### TASK TO CARRY OUT:
Copy out exactly the lines from the one containing "Screen dimensions: 1476x812" to the last line of the records below, both included, and leave out any pictures.

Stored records
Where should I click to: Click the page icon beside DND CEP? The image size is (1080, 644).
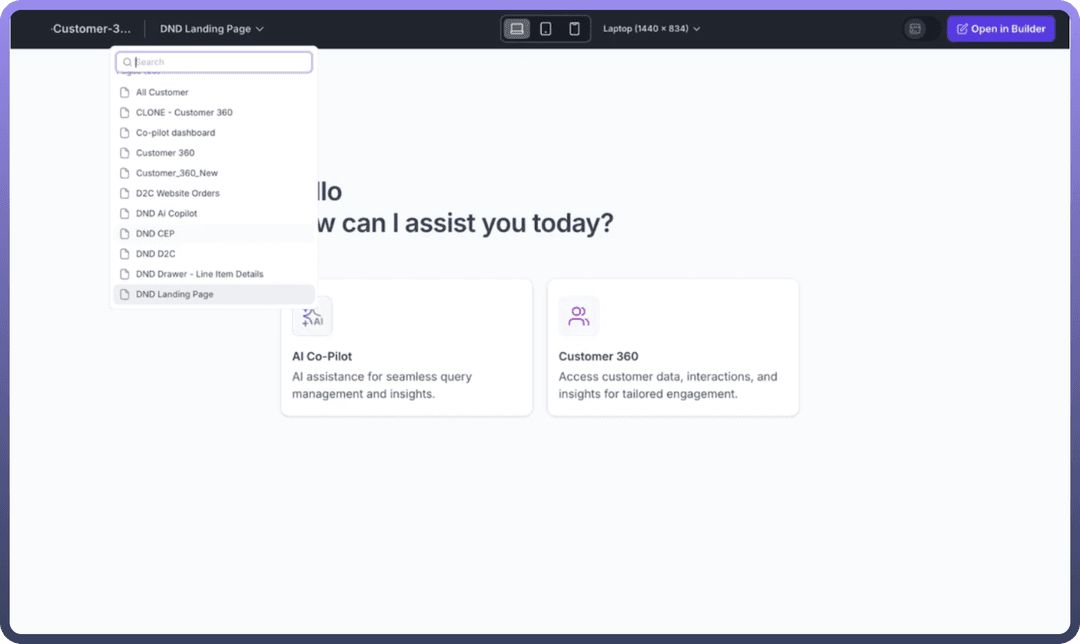point(125,234)
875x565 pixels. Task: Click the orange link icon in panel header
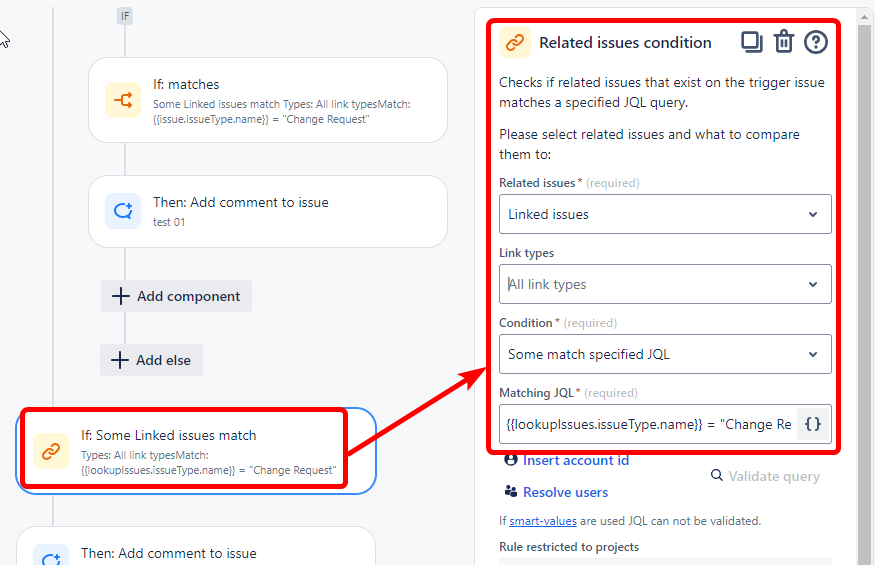point(515,42)
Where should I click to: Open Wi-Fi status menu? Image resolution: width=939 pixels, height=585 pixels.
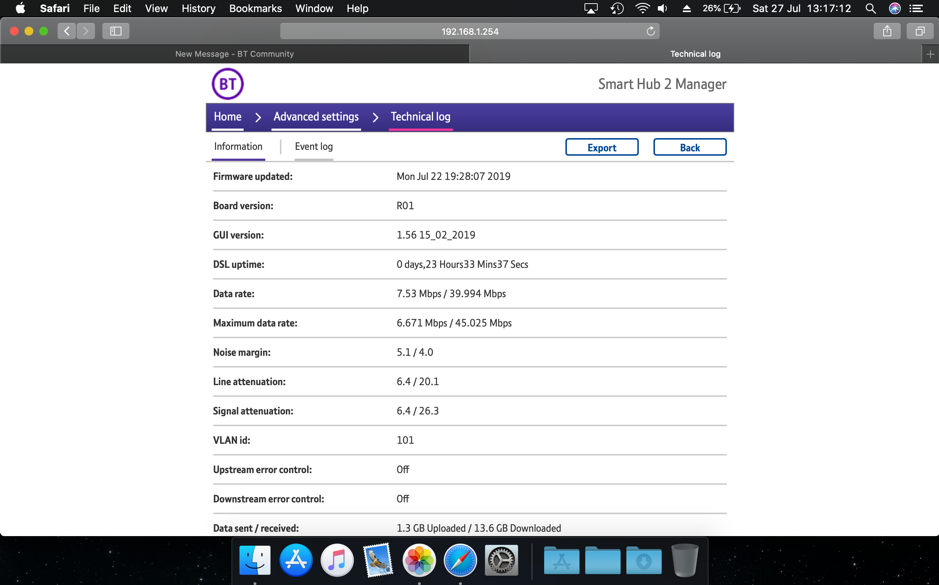642,8
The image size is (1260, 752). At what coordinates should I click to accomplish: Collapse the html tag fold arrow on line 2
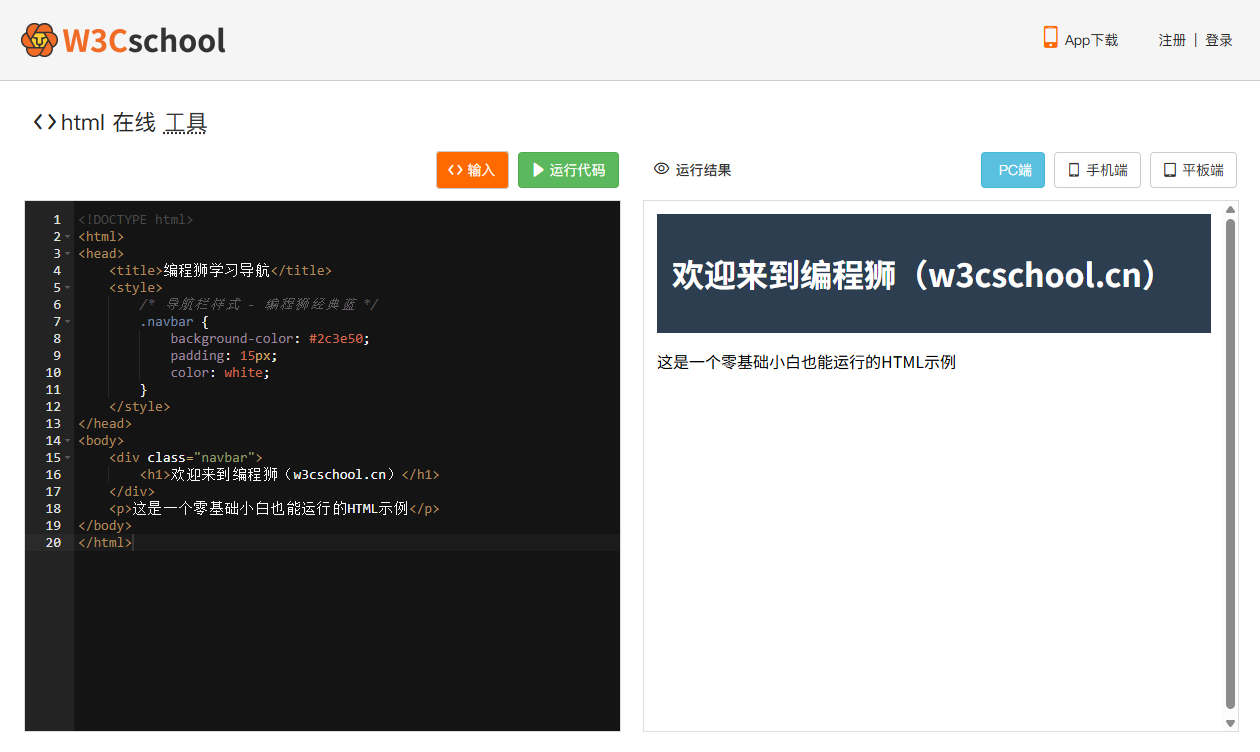coord(68,237)
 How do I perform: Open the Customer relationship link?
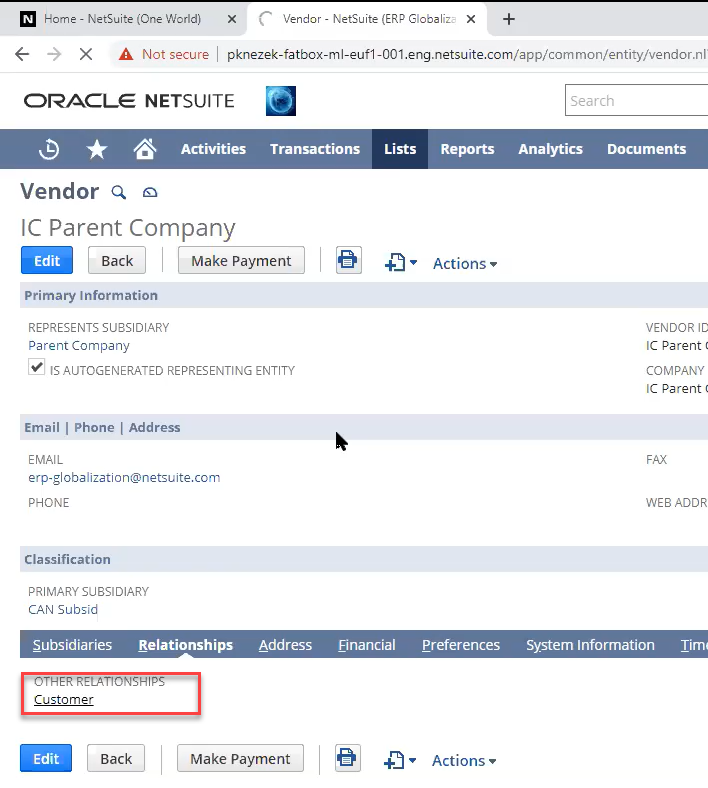tap(64, 699)
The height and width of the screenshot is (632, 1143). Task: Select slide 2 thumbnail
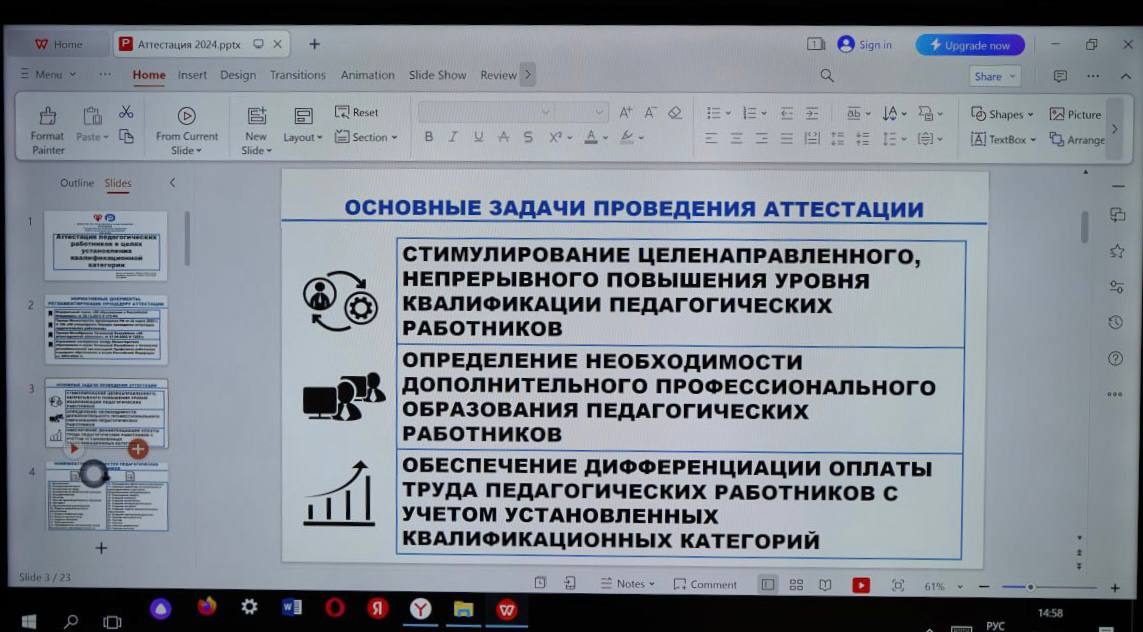(x=106, y=329)
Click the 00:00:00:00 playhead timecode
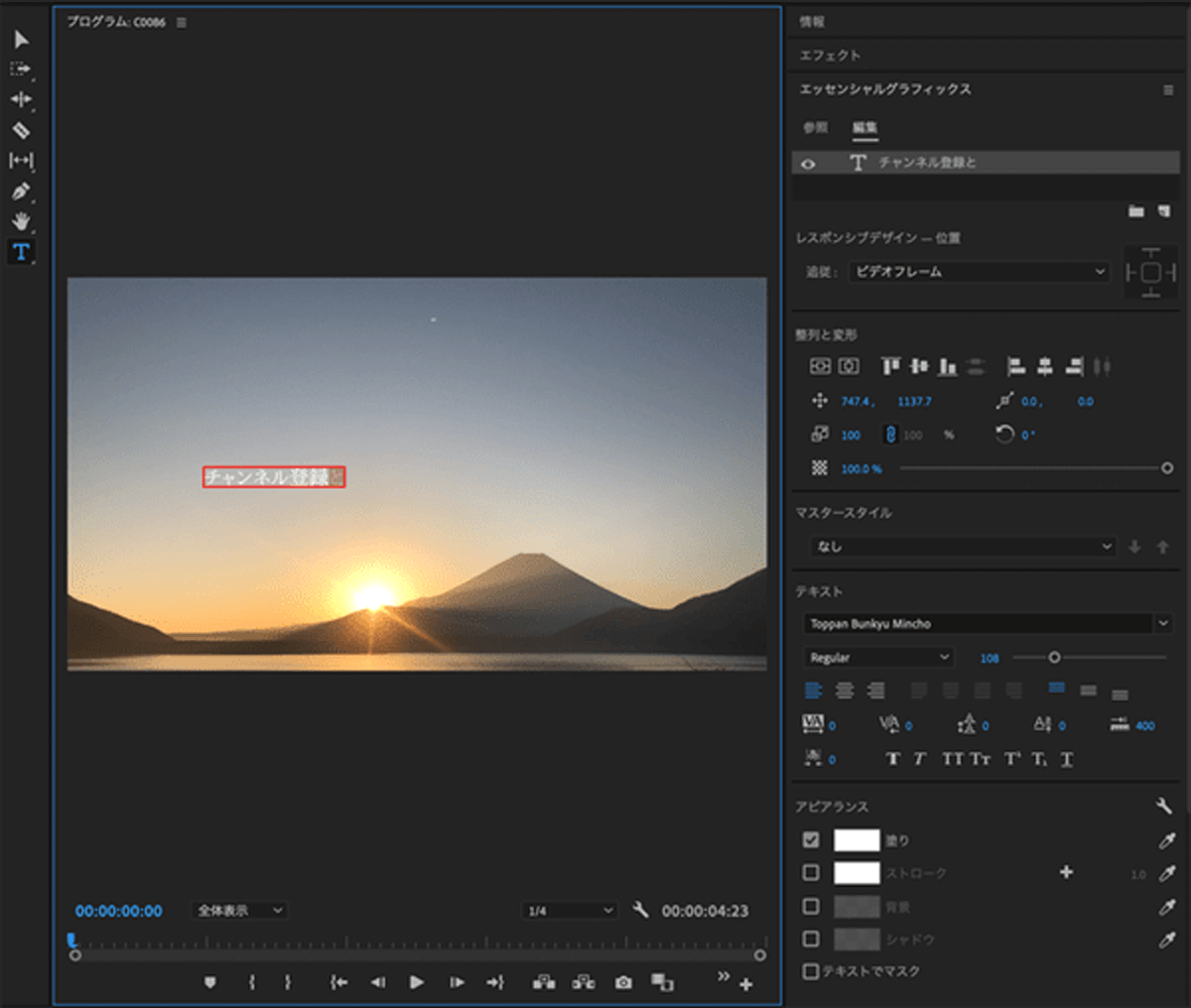 [119, 911]
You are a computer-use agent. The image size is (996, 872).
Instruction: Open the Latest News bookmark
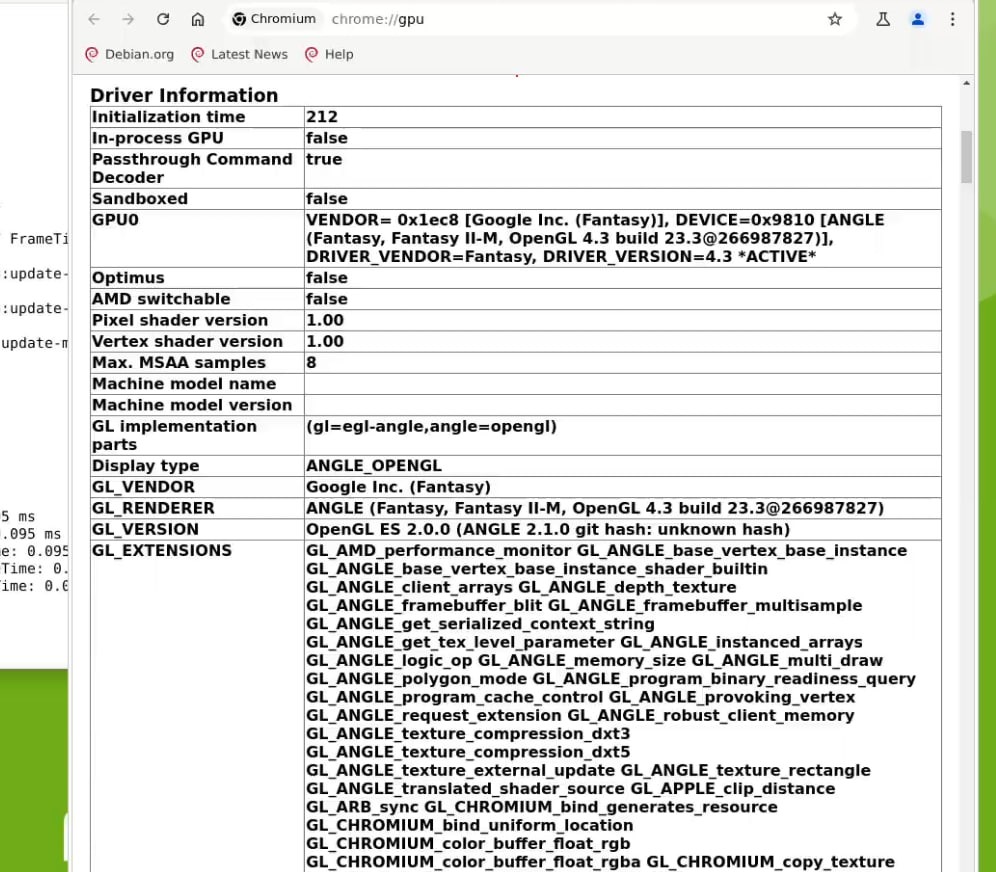coord(239,54)
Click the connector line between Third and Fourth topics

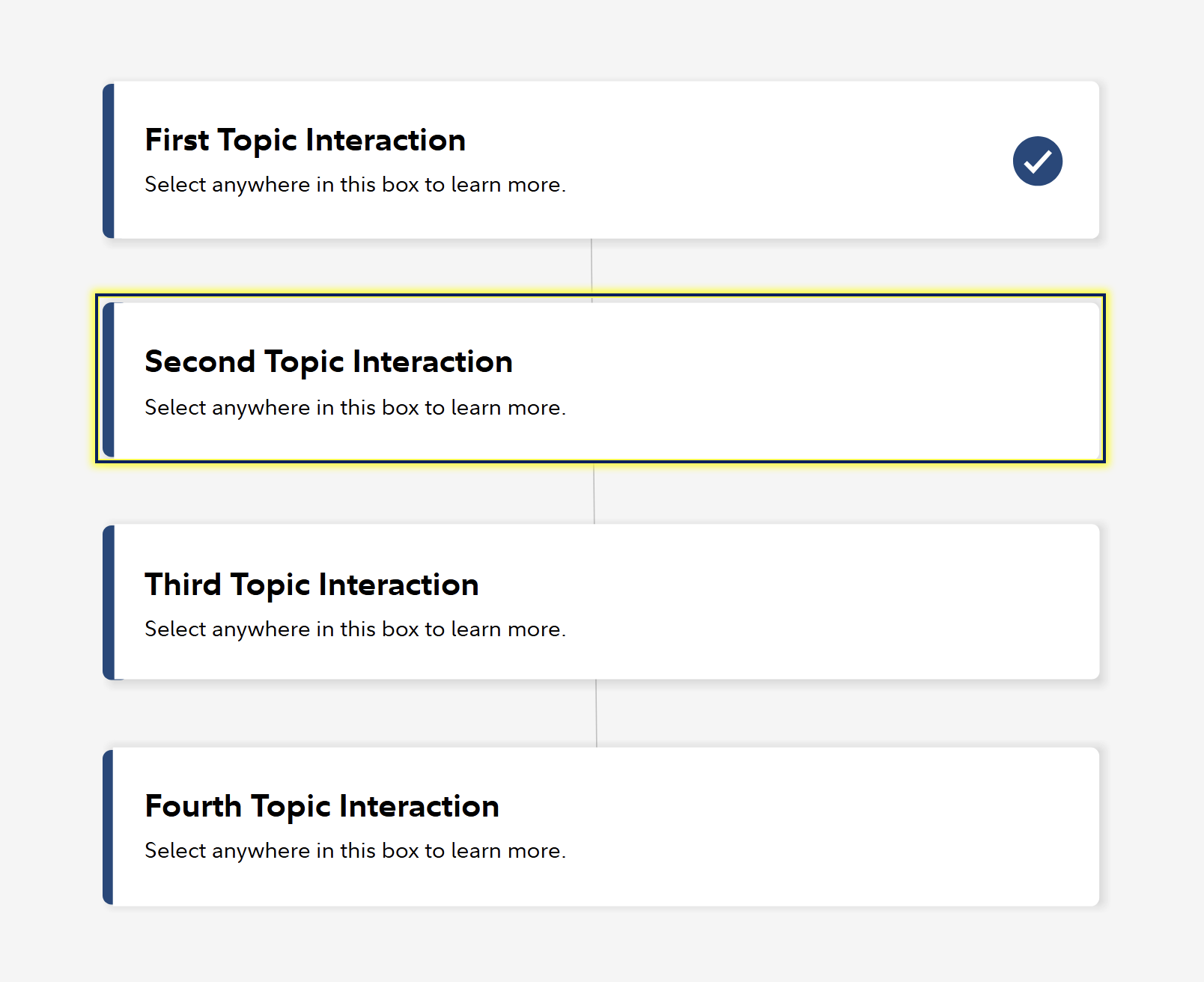coord(596,713)
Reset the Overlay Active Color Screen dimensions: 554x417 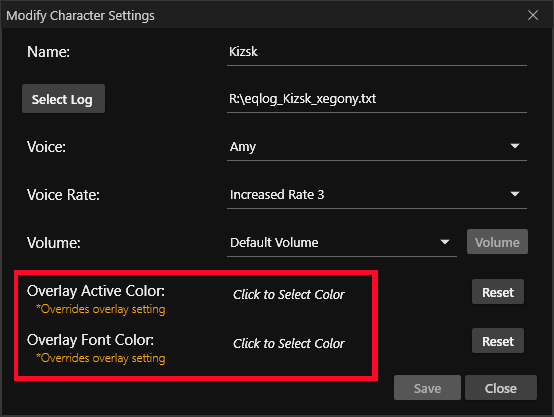[x=498, y=292]
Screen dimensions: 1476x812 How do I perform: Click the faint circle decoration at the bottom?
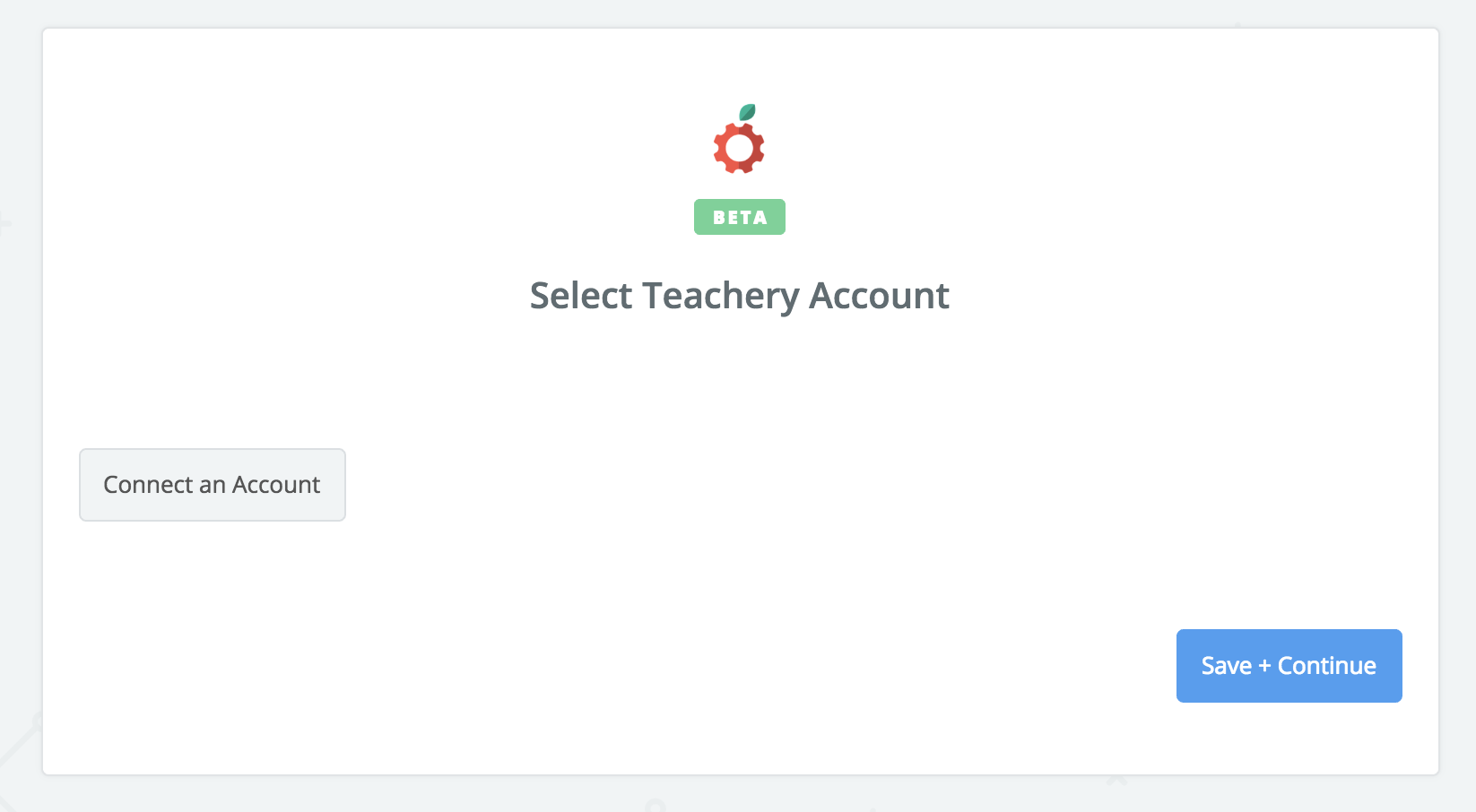pyautogui.click(x=656, y=806)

### RESPONSE AREA:
Screen dimensions: 1476x812 How do I perform: Click the faint circle decoration at the bottom?
pyautogui.click(x=656, y=806)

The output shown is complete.